Les corps brisés, Elsa Marpeau
Les corps brisés, mai 2017, 240 pages, 19 €
Ecrivain(s): Elsa Marpeau Edition: Série Noire (Gallimard)
C’est un roman au ton incisif, nerveux à l’image de l’héroïne Sarah, ancienne coureuse automobile qui, au faîte de sa carrière, subit un grave accident au cours d’un rallye et devient paraplégique. Bloquée dans son élan de vie, dans son dynamisme et son parcours professionnel, Sarah est hospitalisée à « L’Herbe bleue », un centre de rééducation isolé en haute montagne et dirigé par Virgile Debonneuil, surnommé le « docteur Lune ». Celui-ci est entouré de son équipe – infirmière, psychologue, aide-soignant, kinésithérapeute, facilitateur de réinsertion professionnelle, etc. Le rendez-vous des « corps brisés » est ici programmé, accepté, scénographié. On pense au sanatorium de Davos si bien décrit par Thomas Mann dans La Montagne magique, dont un extrait figure en exergue : « Il y a deux routes qui mènent à la vie. L’une est la route ordinaire, directe et honnête. L’autre est dangereuse, elle prend le chemin de la mort, et c’est la route géniale ». Nous sommes ici, clairement, dans un roman de survie, de survivance. Qu’il soit inspiré de faits réels importe finalement assez peu car c’est l’intériorité du personnage blessé qui est ici retransmise et donne sa coloration au roman : le monde de la performance est brutalement confronté à l’anormalité, au handicap, à la différence, sans concession. Et le déni fait place, peu à peu, par des voies détournées, à l’acceptation.
« Sarah voudrait ne pas entrer dans leur vie, ne pas entrer dans le centre. Elle n’est pas des leurs. Pas d’ici ». Et, plus loin : « A l’instar de ses bras, son cerveau s’est mis en marche depuis que ses jambes ne le peuvent plus. Sa mémoire, ses réflexions, sa capacité à imaginer ».
Les corps brisés est également un roman policier sans policier puisque c’est Sarah, livrée à elle-même, cédant à des tendances dépressives et un peu paranoïaques, qui mène une enquête hasardeuse après la disparition inexpliquée de sa voisine de lit, une jeune femme artiste-peintre mère d’un petit Mathieu. Le rythme, ralenti par nécessité, de l’histoire s’accélère alors tandis que l’on découvre la noirceur de l’âme humaine confrontée à la volonté désespérée de sauver sa peau de Sarah.

Entrées du jeu de données:

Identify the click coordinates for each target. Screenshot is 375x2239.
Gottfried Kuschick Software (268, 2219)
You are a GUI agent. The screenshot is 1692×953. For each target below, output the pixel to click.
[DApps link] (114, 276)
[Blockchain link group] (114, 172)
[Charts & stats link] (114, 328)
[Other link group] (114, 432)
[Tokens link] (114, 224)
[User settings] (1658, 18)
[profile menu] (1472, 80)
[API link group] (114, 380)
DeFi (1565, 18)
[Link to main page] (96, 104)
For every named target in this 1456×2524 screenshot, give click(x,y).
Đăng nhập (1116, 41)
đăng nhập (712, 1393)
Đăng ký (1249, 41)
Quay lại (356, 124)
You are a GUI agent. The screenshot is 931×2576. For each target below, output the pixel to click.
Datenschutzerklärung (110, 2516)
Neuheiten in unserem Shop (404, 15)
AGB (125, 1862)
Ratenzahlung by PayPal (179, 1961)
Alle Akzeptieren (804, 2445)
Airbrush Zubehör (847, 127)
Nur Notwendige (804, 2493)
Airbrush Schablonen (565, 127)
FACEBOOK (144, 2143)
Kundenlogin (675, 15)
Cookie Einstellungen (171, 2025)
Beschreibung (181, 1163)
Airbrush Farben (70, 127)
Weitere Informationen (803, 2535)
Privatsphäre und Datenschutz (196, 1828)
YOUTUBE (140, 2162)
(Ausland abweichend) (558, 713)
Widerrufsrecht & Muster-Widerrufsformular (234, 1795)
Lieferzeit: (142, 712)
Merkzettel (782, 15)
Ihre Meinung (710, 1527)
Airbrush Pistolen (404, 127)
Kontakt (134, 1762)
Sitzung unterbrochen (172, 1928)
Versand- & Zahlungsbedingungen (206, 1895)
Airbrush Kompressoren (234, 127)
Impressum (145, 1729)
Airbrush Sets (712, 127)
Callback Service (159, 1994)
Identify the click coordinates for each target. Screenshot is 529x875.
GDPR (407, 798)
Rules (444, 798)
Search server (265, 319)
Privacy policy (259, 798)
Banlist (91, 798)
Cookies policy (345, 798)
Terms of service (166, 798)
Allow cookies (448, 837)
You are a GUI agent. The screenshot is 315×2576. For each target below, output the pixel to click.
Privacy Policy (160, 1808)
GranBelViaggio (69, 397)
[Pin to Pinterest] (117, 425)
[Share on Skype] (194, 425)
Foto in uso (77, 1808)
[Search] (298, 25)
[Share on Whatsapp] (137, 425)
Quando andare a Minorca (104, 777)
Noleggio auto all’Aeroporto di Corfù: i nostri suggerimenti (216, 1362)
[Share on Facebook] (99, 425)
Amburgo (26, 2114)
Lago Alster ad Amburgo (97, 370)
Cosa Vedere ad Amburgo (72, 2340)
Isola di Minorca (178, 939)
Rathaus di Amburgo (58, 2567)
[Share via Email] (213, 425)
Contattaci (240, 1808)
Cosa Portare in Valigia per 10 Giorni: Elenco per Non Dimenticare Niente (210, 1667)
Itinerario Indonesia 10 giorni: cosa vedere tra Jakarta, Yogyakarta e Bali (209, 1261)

## À FAIRE 1
Répondez aux questions suivantes à partir de la critique.
(a) Quel métier Sarah exerçait-elle avant son accident ?
(b) Quel surnom donne-t-on à Virgile Debonneuil ?
(c) Qui disparaît de manière inexpliquée ?
## À FAIRE 2
Recopiez, s'il vous plaît, le passage de la critique qui commence à « Les corps brisés est » et se termine à « peau de Sarah. ».

## CORRIGÉ 1
(a) Elle était coureuse automobile.
(b) Le « docteur Lune ».
(c) Sa voisine de lit, une jeune femme artiste-peintre, mère d'un petit Mathieu.

## CORRIGÉ 2
Les corps brisés est également un roman policier sans policier puisque c’est Sarah, livrée à elle-même, cédant à des tendances dépressives et un peu paranoïaques, qui mène une enquête hasardeuse après la disparition inexpliquée de sa voisine de lit, une jeune femme artiste-peintre mère d’un petit Mathieu. Le rythme, ralenti par nécessité, de l’histoire s’accélère alors tandis que l’on découvre la noirceur de l’âme humaine confrontée à la volonté désespérée de sauver sa peau de Sarah.